IT is shamefully appropriate that the Windrush scandal – which has seen retirement-age citizens who arrived from the Caribbean as children between 1948 and 1971 being denied services and threatened with deportation - should coincide with the 50th anniversary of Enoch Powell’s notorious “rivers of blood” speech which symbolised a racism we hoped had been left in the past.
The stories in recent weeks of people who have lived almost all their lives in this country suddenly losing their homes and their jobs, being told they will have to pay for medical treatment and being held in detention centres have been heartbreaking.
Prime Minister Theresa May eventually issued an apology of sorts and her government is belatedly attempting to set things right. But for months, when cases were raised there was no sympathy from the government. Mrs May even refused initially to meet the 12 Caribbean heads of government who wanted to voice their concerns during last week’s Commonwealth summit.
And the crucial point in all this is that the cruelty suffered by the Windrush immigrants – who were invited to the UK to help rebuild the country after the Second World War – is not a mistake, it is the result of a deliberate policy.
In her previous job as Home Secretary, Mrs May set out to create a “hostile environment” for illegal immigrants. That involved not only vans touring the streets with the message “Go home or face arrest” but also an increase on checks on individuals’ immigration status. The Windrush generation were, of course, legal immigrants. But in many cases there were no papers from the time to prove that and some had never left the UK since then and so did not have UK passports.

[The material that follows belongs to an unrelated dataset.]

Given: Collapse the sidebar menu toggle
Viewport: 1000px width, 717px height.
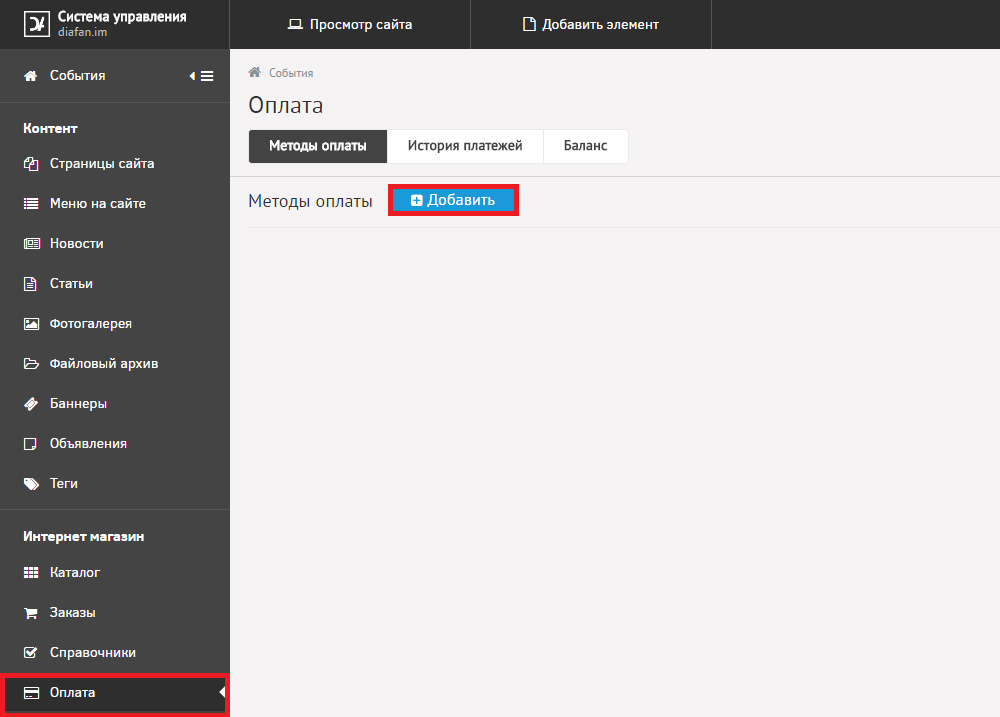Looking at the screenshot, I should click(202, 76).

That is what has led to the appalling catalogue of cases of honest, law-abiding citizens who have lived and worked here for 60 years or more suddenly receiving letters telling them they have “no lawful basis to remain”.

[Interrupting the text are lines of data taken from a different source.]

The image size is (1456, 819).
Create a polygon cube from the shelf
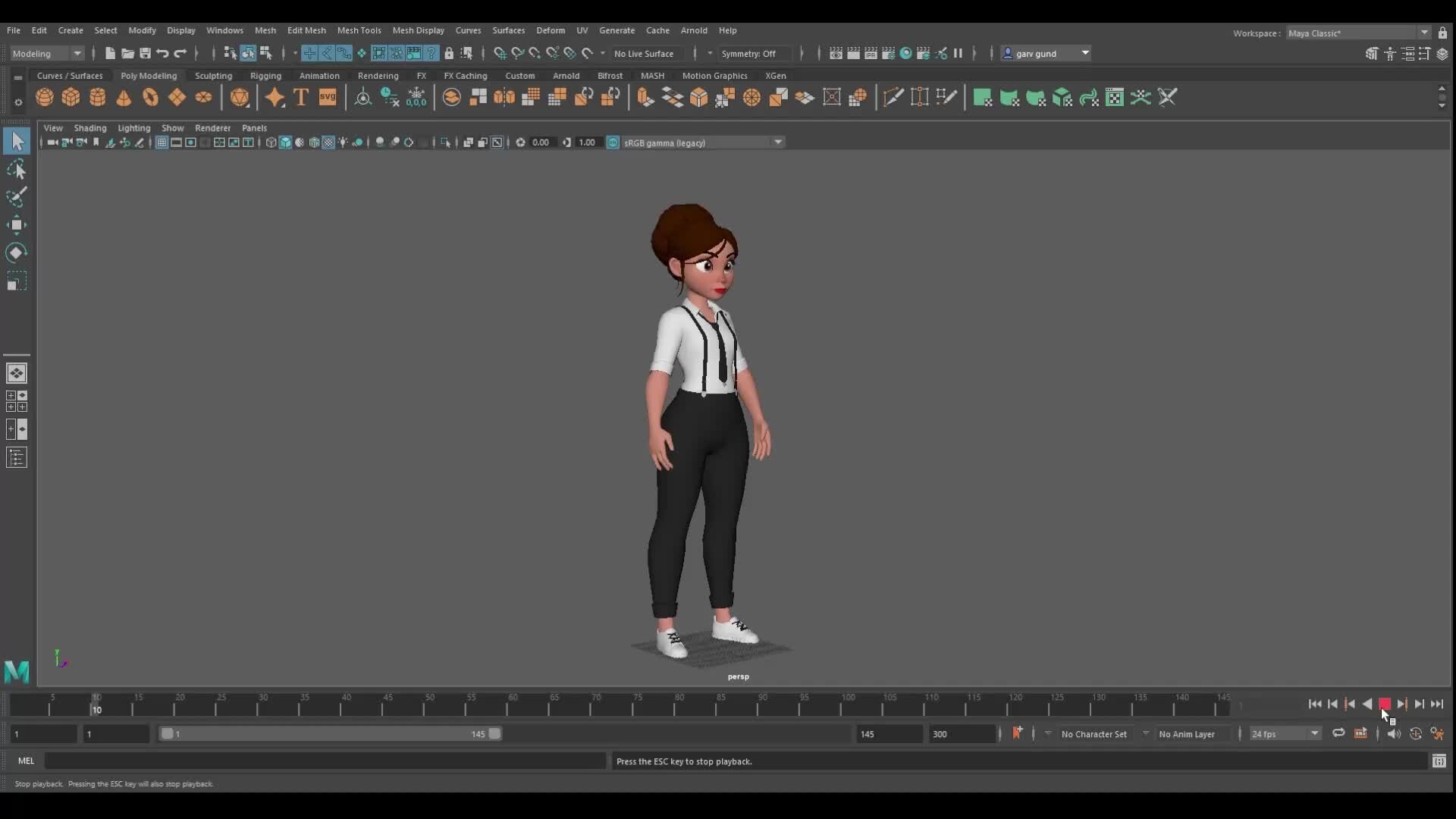coord(71,97)
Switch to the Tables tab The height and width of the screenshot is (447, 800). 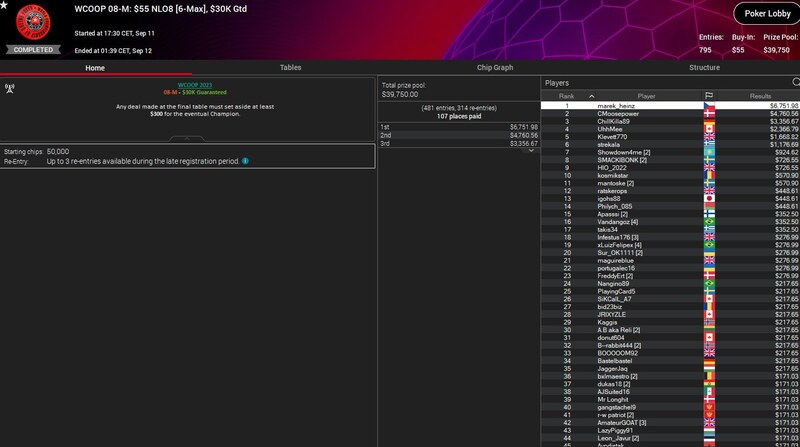290,68
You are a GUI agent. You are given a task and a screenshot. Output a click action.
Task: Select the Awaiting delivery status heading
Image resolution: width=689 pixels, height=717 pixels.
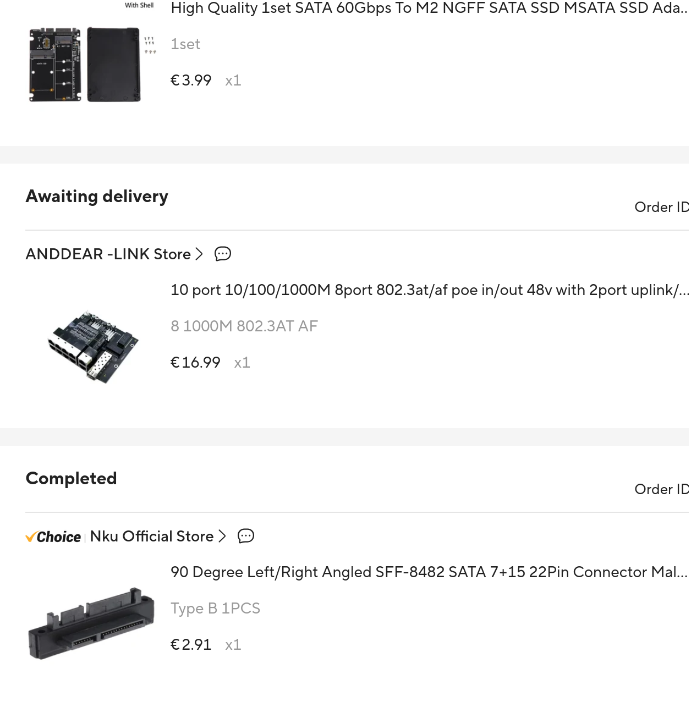pyautogui.click(x=97, y=196)
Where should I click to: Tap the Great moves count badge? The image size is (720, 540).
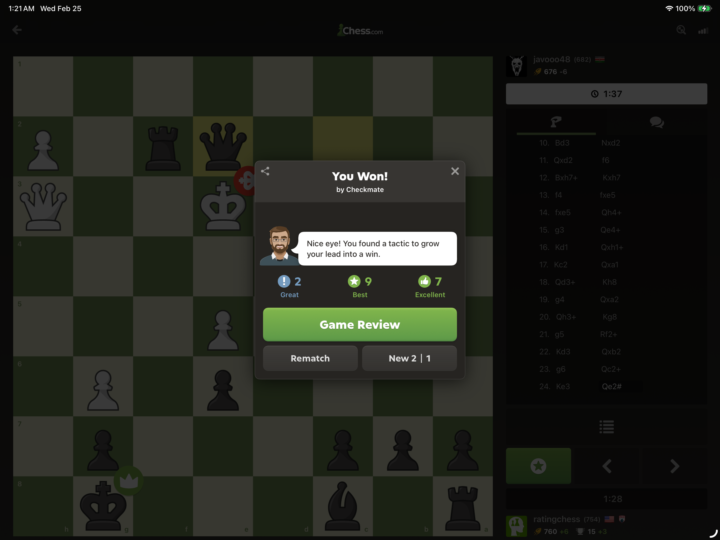[289, 287]
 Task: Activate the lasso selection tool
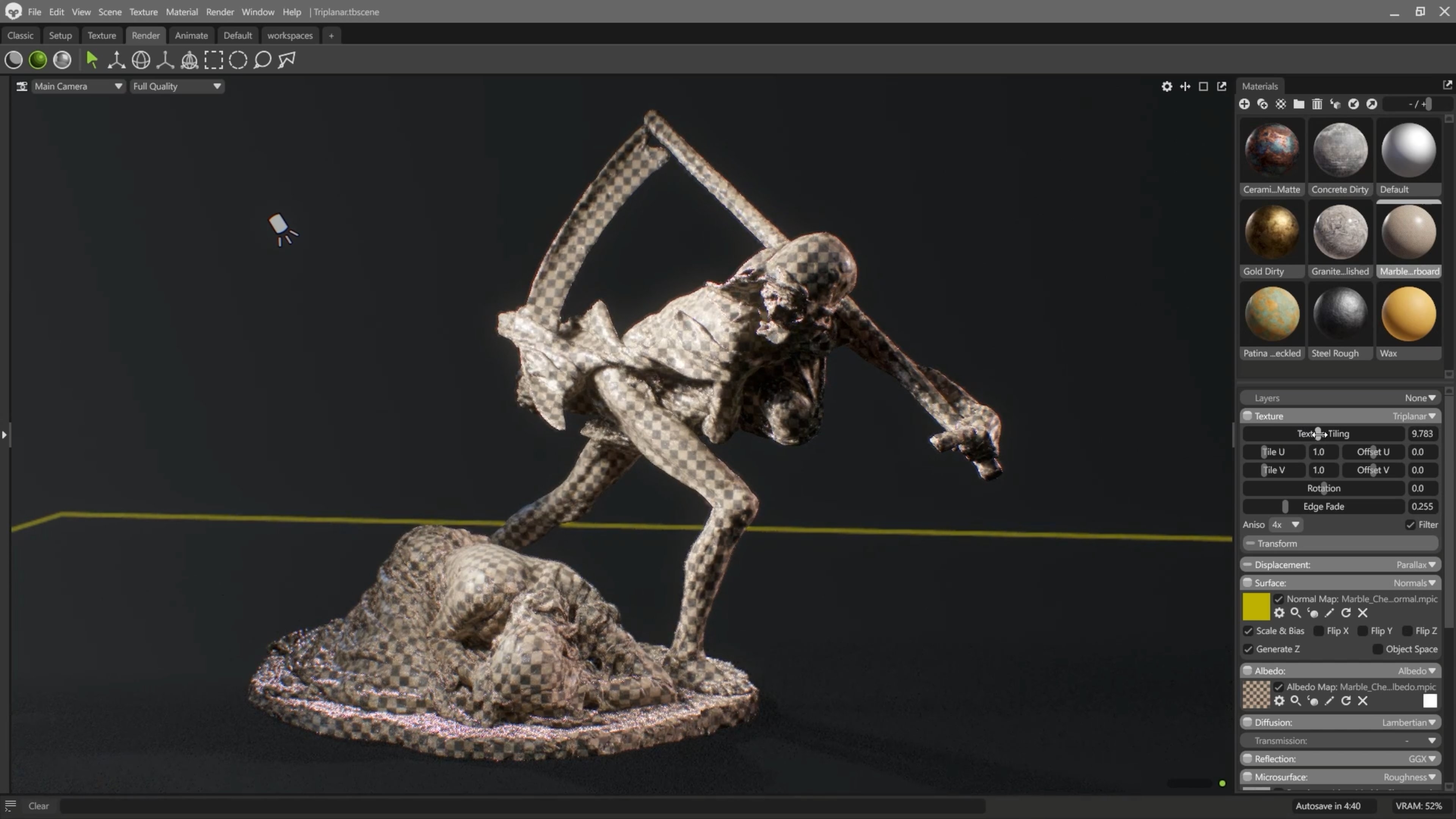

And a leaked private memo has revealed Home Secretary Amber Rudd promised Mrs May she would give officials more “teeth” to hunt down illegal migrants and increase the number of deportations by ten per cent, partly funded by diverting money from crime-fighting to immigration enforcement.
Only a small proportion of the Windrush generation made their way to Edinburgh. But Scotland’s first black professor Sir Geoff Palmer, who lives in Penicuik, was one. He came to the UK in 1955 to join his mother who had been made the move from Jamaica seven years earlier.
He has spoken movingly about how people from the Caribbean felt they were coming to the mother country and the impact of the recent crackdown. “Probably the worst thing in the world is to be treated badly by your mother country. It is almost unpardonable.”
And asked what the scandal says about UK Government attitudes to migrants, he said: “When we put prejudices like racism into law, we end up with terrible deeds like the Windrush [scandal]. We can’t go around saying this was unconscious. It was conscious – and you can’t apologise for things that are conscious.”
In 1968 Powell was quickly sacked from the shadow cabinet by the then Tory leader Ted Heath for his shockingly racist and inflammatory speech attacking immigration and calling for people to be helped to go “home”.
Today, Theresa May and Amber Rudd remain in office.